Biden Scraps Plans to Accept Nomination in Milwaukee over Coronavirus Concerns

Democratic presidential candidate, former Vice President Joe Biden arrives to speak with families who have benefited from the Affordable Care Act, Thursday, June 25, 2020, in Lancaster, Pa. (AP Photo/Matt Slocum)
AP Photo/Matt Slocum

Former Vice President Joe Biden will not attend the Democratic National Convention in person to accept his party’s nomination for the White House over concerns about the novel coronavirus.

Biden’s campaign announced on Wednesday that the presumptive nominee would not attend the convention later this month in Milwaukee, Wisconsin, according to Bloomberg News.

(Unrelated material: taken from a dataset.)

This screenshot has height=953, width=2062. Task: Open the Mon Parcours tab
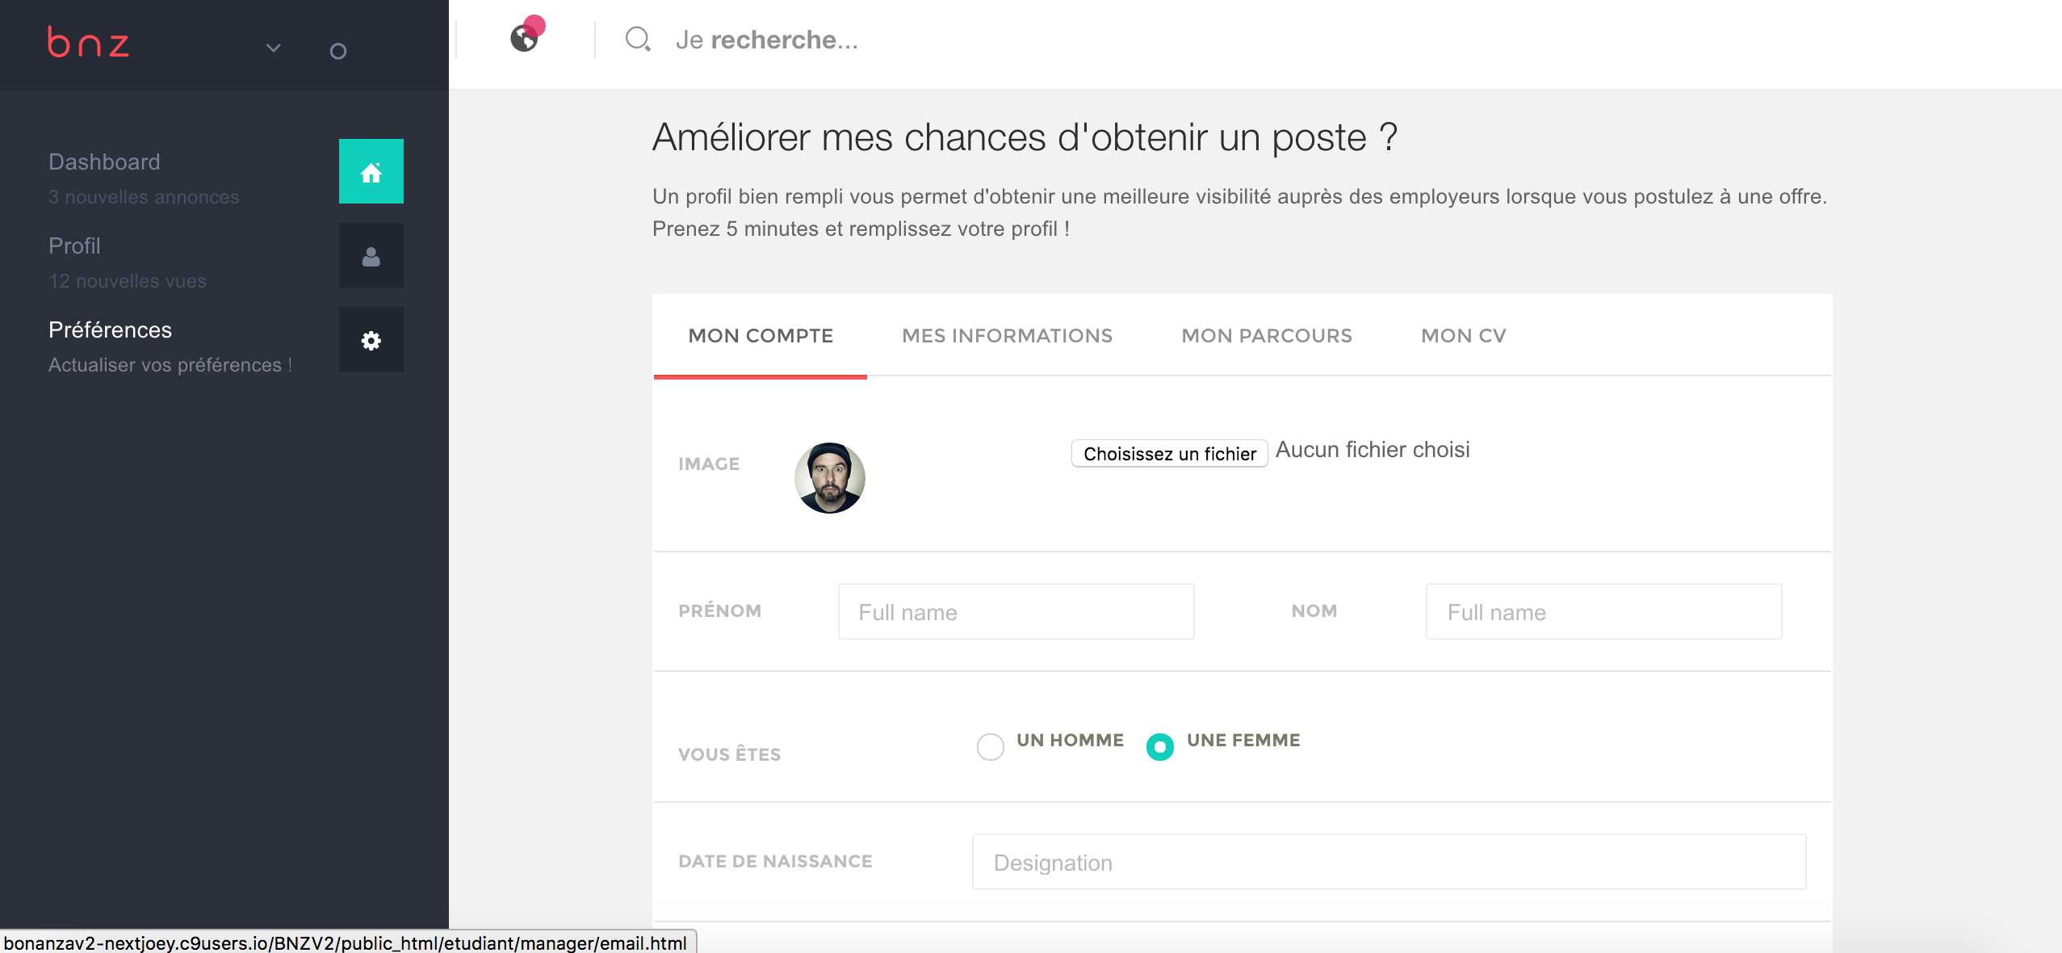point(1267,336)
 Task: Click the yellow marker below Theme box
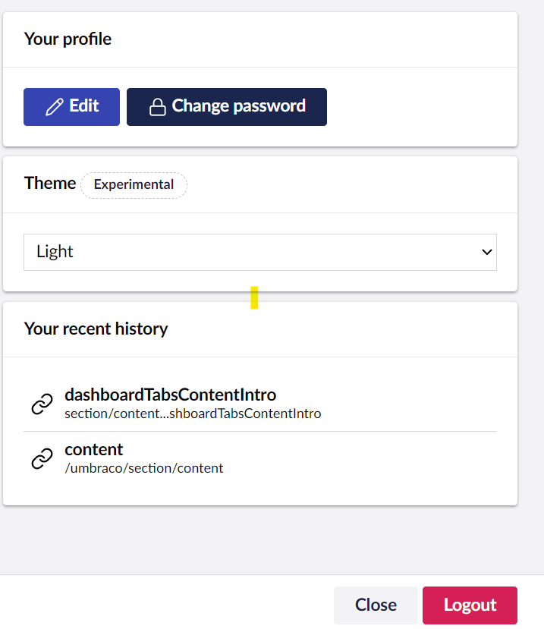(x=254, y=297)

Jeff Zeleny, a senior Washington correspondent for CNN, also reported on Wednesday that the former vice president was likely to accept the nomination with a speech planned in his home state of Delaware.

Similarly, the Daily Mail reported that other high-profile Democrats scheduled to address the convention, including former President Barack Obama, would no longer be doing so in person in Wisconsin.

Biden, who at the age of 78 is in the at-risk category for the coronavirus, had initially intended to attend a scaled-down version of the convention, but that calculus seems to have changed as COVID19 cases and deaths have spiked nationally in recent weeks.

The decision follows a similar move made by President Donald Trump, who in late July announced he was abandoning plans to accept renomination at a large scale convention in Jacksonville, Florida.

“It’s hard for us to say we should have a lot of people packed into a room and then other people shouldn’t do it,” Trump said at the time. “There’s nothing more crowded than a convention.”

Biden has curtailed his public appearances in recent months because of the pandemic.

The former vice president’s campaign did not return requests for comment on this story.